Ultimately this comes down to Phil Spencer. Whether it’s his personal fault, or the fault of the people he hired, or his inability to handle interference from above, none of that matters. He’s been head of Microsoft for a decade and while he says all the right things and I truly believe he is passionate about games and is smart about the industry and has good ideas for services and new ways to sell games, he can’t manage game production. He has failed to do so. For a decade. He’s taken over huge publishers and built his own studios, and poured billions of dollars into making games and the games that have gotten made aren’t good enough. That’s the core of the Microsoft problem.

And now Daikatana’s biggest fan, Jeff Grubb, the news guy who has been thoroughly bitchified by John Romero for hours on end, reports that Perfect Dark is a mess. Of course it is. All Microsoft games are messes. Some of them get fixed and come out. Some don’t.

And because of that, and the recent cuts and closures, Xbox, the console business, now has the death stink on it. For a decade Xbox hasn’t been the cool place to go for games, and everyone knows it. Nobody thinks they have to get an Xbox to play anything, and people are now worried about the console and the longevity of the business. People are nervous about buying into a platform that may not last. This is how a spiral happens. You fail, people see you as a failure and don’t want to support you, you make less money and have to cut back so you fail some more, and it feeds on itself. People won’t want to go to work for Microsoft because they don’t make cool games (and they fire all their developers!) It all just weighs the business down. And eventually Microsoft will decide that the Xbox console is too expensive to invest in and while they might not discontinue it outright they will allow it to atrophy. We see this on a much smaller scale with the Atari VCS. It came out, flopped, people stopped putting games on it, and while it’s still for sale it’s not a real product anymore. I’m not saying Xbox is in anywhere near the same position now, and it’s a totally different situation, but it’s hard to get the stink off you, and Xbox has the stink.

Is it possible to turn this around? Of course. For one thing Microsoft has endlessly deep pockets and can maintain Xbox as long as it wants. The brand isn’t totally dead and other brands have recovered from worse. The death spiral gets tighter as you go but Xbox isn’t towards the center yet. It has millions of users and pulls in a lot of revenue. And it’s attached to a division that still makes money. But it needs to change and relatively soon. It needs to be desirable again.

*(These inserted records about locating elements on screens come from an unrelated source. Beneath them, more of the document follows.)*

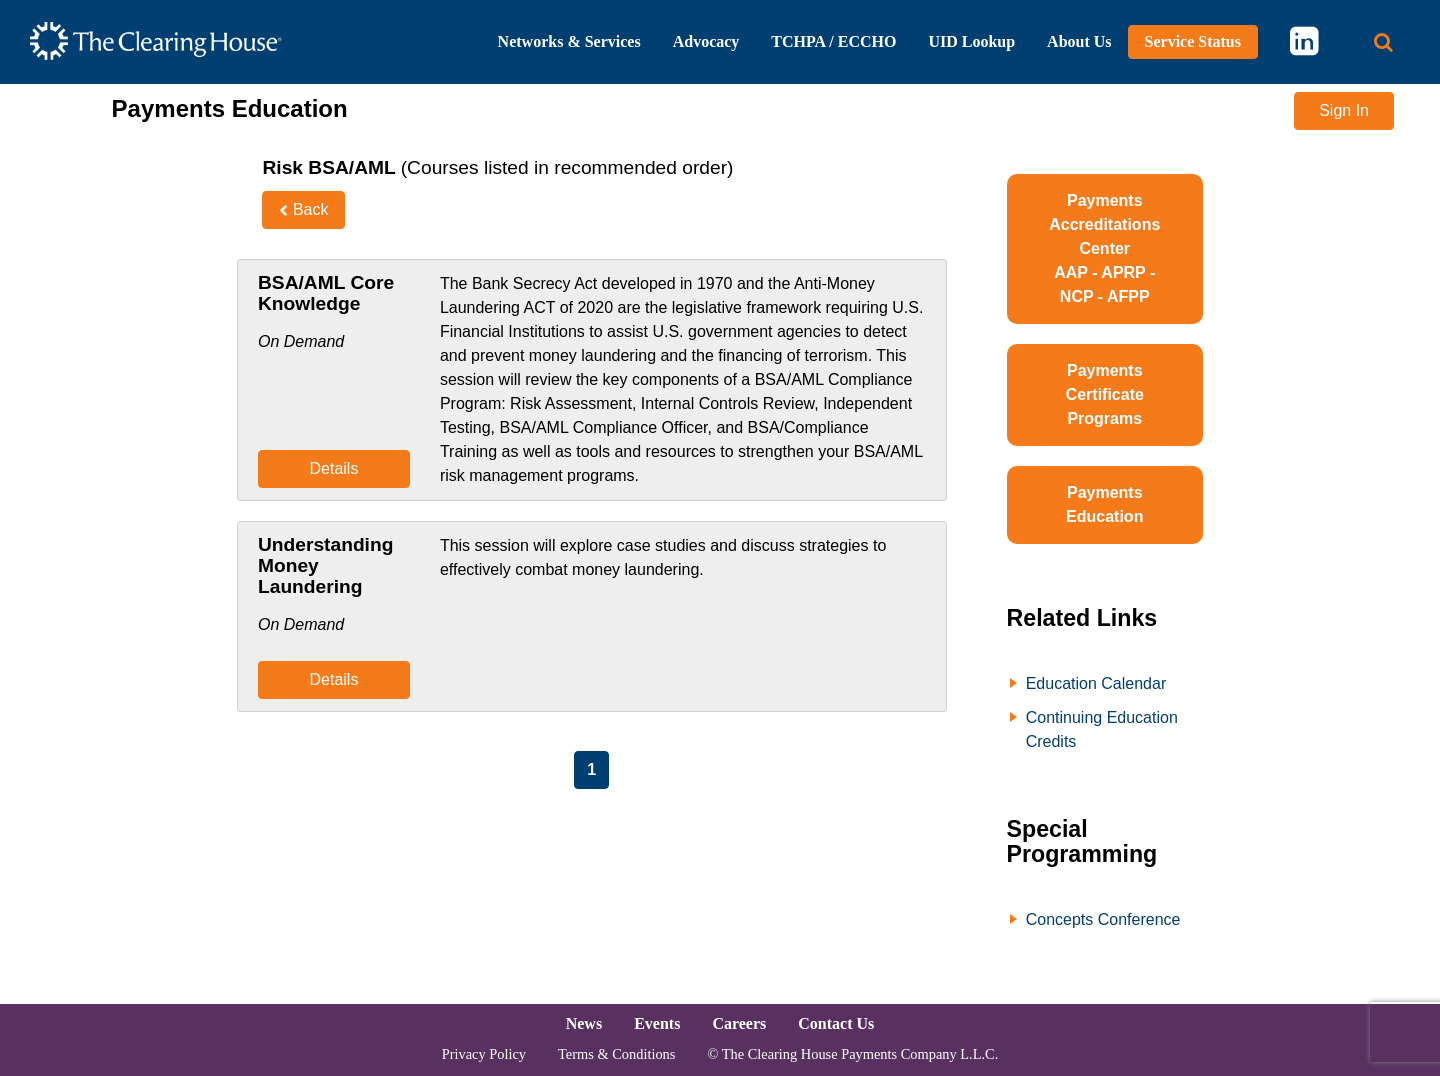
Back (303, 209)
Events (657, 1023)
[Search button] (1383, 42)
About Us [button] (1079, 41)
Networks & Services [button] (569, 41)
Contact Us (836, 1023)
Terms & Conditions (616, 1054)
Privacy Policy (484, 1054)
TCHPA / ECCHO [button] (833, 41)
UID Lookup (971, 41)
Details (333, 468)
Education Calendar (1096, 683)
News (584, 1023)
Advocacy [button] (706, 41)
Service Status (1193, 41)
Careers (739, 1023)
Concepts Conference (1103, 919)
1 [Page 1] (591, 769)
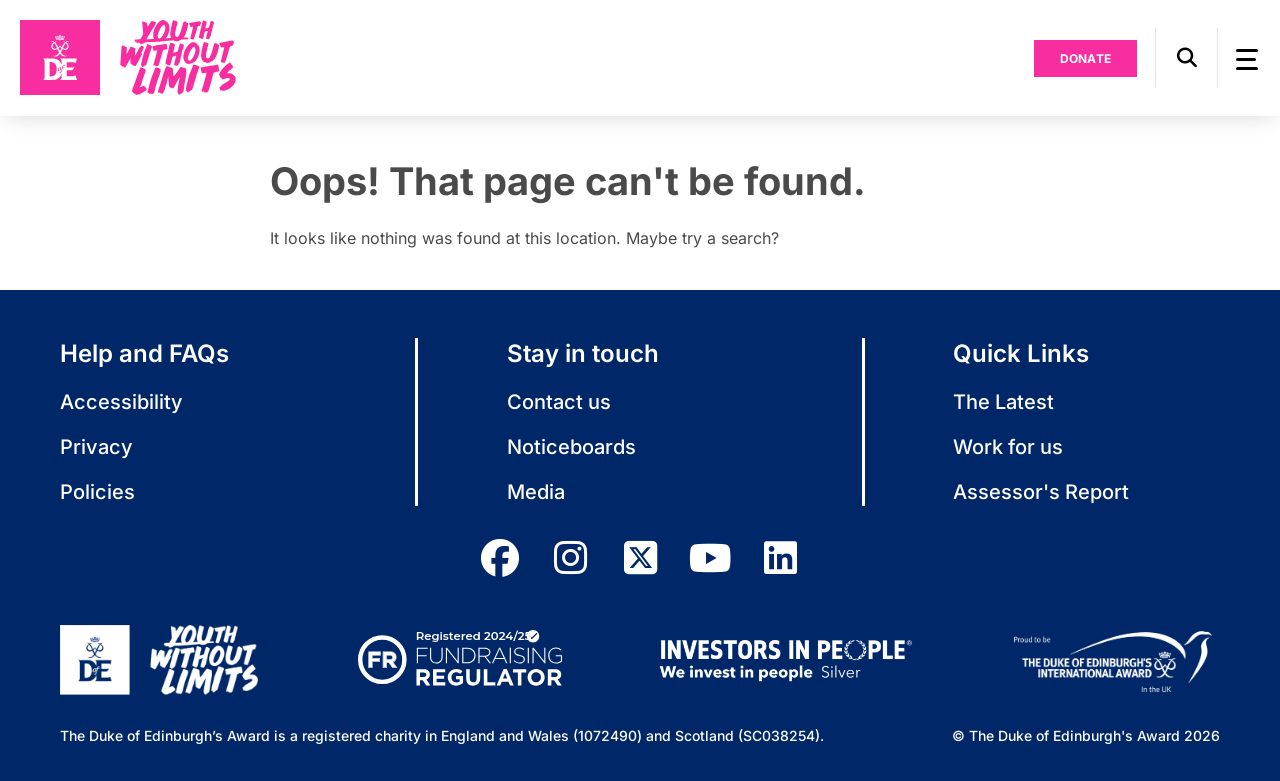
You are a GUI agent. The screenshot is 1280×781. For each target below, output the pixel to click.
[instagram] (570, 558)
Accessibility (121, 402)
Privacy (96, 447)
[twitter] (640, 558)
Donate (1086, 58)
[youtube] (710, 558)
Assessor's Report (1041, 492)
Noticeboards (571, 447)
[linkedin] (780, 558)
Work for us (1008, 447)
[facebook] (500, 558)
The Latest (1003, 402)
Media (536, 492)
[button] (1186, 58)
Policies (97, 492)
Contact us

I can see two roads forward. The first is to open up the platform. Let people put Windows on their Xboxes and thus have access to Steam and Itch.io. I don’t know how much Microsoft makes from their cut of third party software on the system, but I can’t imagine it’s a huge part of the revenue. Yes this will create piracy issues and the box will get hacked within weeks (probably a large part why they don’t do it) but if you turn the Xbox into more or less a Steam machine that might make it intriguing to a lot of people who want the best of both worlds, a console and an open platform.

The second is to make some hit games. Not just one, unless it’s a monster megahit, but a series. If the next 5 big games Microsoft puts out are huge hits people will take notice. If they can put out something at the level of a Bloodborne or The Last of Us it will draw attention. And if they can do it repeatedly it will draw sales.

I just don’t think they can. At least not under Spencer. I used to like the guy, before this year’s bloodletting, but while I think he does ‘get’ games he has a track record of not being able to get them made on time or at high quality.

But I’m not a fortune teller or even a games business guy. Maybe they’ll turn it around. Maybe consoles will die in general and it will all go PC and cloud and this won’t matter. Maybe there’s some other brilliant move I don’t even see coming that will change the industry. The Xbox Series has sold more than the Wii U and the Switch may be the biggest selling console in history. It’s not impossible to turn things around with the right series of moves. But the Switch sold on the one two punch of Zelda and Mario, not just its hardware. And Microsoft sure isn’t going to sell a bunch of Xbox Series Zs with the lineup it has now.